“mikir-mikir lagi kalau mau ke #bali. terlalu banyak mudharatnya.”
Begitu kicauan (tweet) salah seorang pengguna twitter di akunnya sekitar tiga hari lalu. Aku menemukannya di antara ratusan kicauan dengan hash tag #bali. Kicauan itu langsung menggelitik pikiranku soal ironi turis domestik di Bali.
Bagi turis domestik, Kuta masih jadi tujuan favorit jalan-jalan di Bali. Setelah itu baru Sanur, Tanah Lot, Kintamani, dan seterusnya. Banyak tidaknya jumlah pengunjung ini dengan mudah bisa dibandingkan dengan melihat langsung di lokasi.
Di Kuta, kalau pas lagi ramai, turis domestiknya bisa tumplek blek berjejelan di pantai. Tapi, bukannya menikmati indahnya pantai atau asyiknya ombak, turis domestik ini malah asyik melihat-lihat bule berjemur. Jadi, kalau bule menikmati pantai, maka turis domestik menikmati bule.
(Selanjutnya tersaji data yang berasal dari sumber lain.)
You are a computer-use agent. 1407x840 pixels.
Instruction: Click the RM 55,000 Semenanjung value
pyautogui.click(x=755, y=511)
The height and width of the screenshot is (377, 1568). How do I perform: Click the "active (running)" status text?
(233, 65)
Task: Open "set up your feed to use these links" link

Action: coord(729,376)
Ironisnya, bule-bule berjemur itulah yang justru dianggap sebagai hal buruk (mudharat) oleh sebagian turis domestik itu. Lucu jadinya. Mereka ke pantai bukan melihat pasir dan ombak tapi malah melototi bule pakai bikini. Eh, malah kemudian mereka menganggap bule sebagai hal buruk. Aneh..
Pantai Kuta memang tempat turis berjemur. Maka, sangat lumrah kalau banyak bule setengah bugil lagi rebahan di pasir. Mereka jauh-jauh ke Bali ya memang untuk menjemur tubuhnya. Lha, masak di pantai malah mau pakai kerubutan pakai sarung. Hehe..
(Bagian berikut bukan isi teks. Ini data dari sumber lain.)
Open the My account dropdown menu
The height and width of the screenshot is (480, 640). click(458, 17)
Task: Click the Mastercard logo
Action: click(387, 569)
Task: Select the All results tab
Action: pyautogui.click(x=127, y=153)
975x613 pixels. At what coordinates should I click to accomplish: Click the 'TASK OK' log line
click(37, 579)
Berjemur di pantai itu bagian dari menempatkan sesuatu pada tempatnya. Ke pantai, ya, berjemur dengan pakaian minim. Ke pura, ya, untuk sembahyang dengan pakain adat.
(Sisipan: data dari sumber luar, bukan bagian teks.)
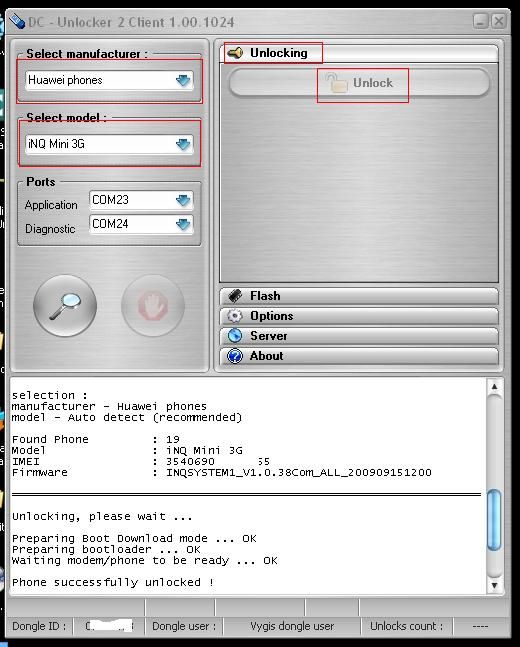520x647 pixels.
Task: Click the blue log scrollbar thumb
Action: pyautogui.click(x=494, y=519)
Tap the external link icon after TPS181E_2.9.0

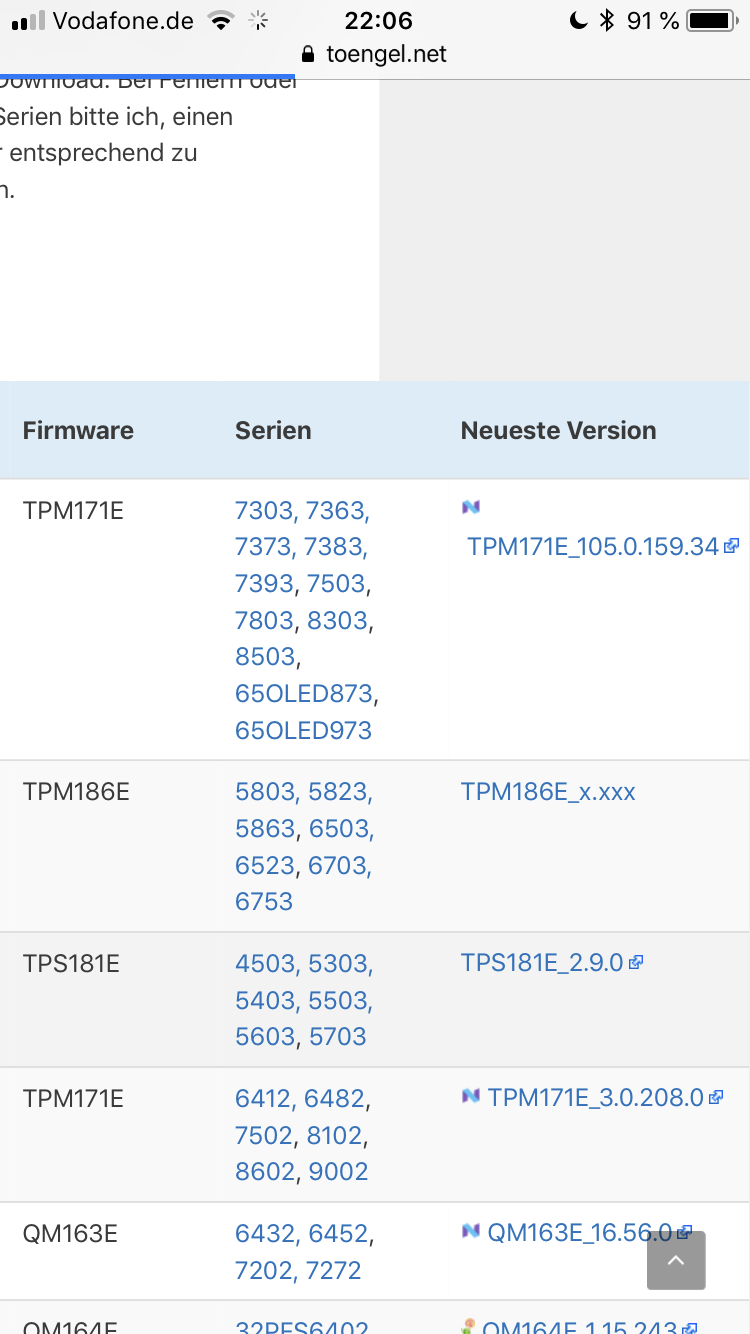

Kelucuan lain, sebagian turis domestik ke Bali ya memang untuk mencari apa yang mereka sebut mudharat itu. Bagi sebagian orang ke Bali justru untuk melepaskan “kekangan” yang mereka alami selama ini.
Ada dua contoh yang aku alami sendiri. Sekitar akhir November dua tahun lalu, beberapa teman datang dari Aceh. Selama di Bali, mereka mengaku benar-benar merasa terbebas dari syariat. Jadi, mereka puas-puasin melihat bule berjemur dan menyambangi satu cafe ke cafe lain.
Cerita lain tak jauh beda. Teman adikku yang sehari-hari berjilbab tiba-tiba buka jilbab pas sampai Bali. Mereka pakai hot pant ke mana-mana selama di Bali. Aneh..
Menurutku, bisa jadi mereka memang butuh pelampiasan dari apa yang selama ini mereka lakukan. Tapi, itu bukan “dosa” Bali, Sodara-sodara. Itu salah Anda sendiri. Jadi, tidak usah menganggap itu sebagai sebuah hal buruk lalu “menyalahkan” Bali sementara Anda sendiri diam-diam menikmatinya.
Lagian, Bali bukan hanya Kuta. Kalau memang tak mau melihat bule berjemur, silakan ke tempat-tempat lain yang bejibun jumlahnya. Ada Bedugul dengan pesona tiga danaunya. Ada Taman Ujung dan Tirtagangga dengan kekayaan arsitektur air Bali sejak dulu. Ada Kintamani dengan gunung dan danau baturnya.
Bali punya banyak tempat menarik untuk dikunjungi tanpa harus membuat Anda merasa diri telah berdosa setelah menikmatinya.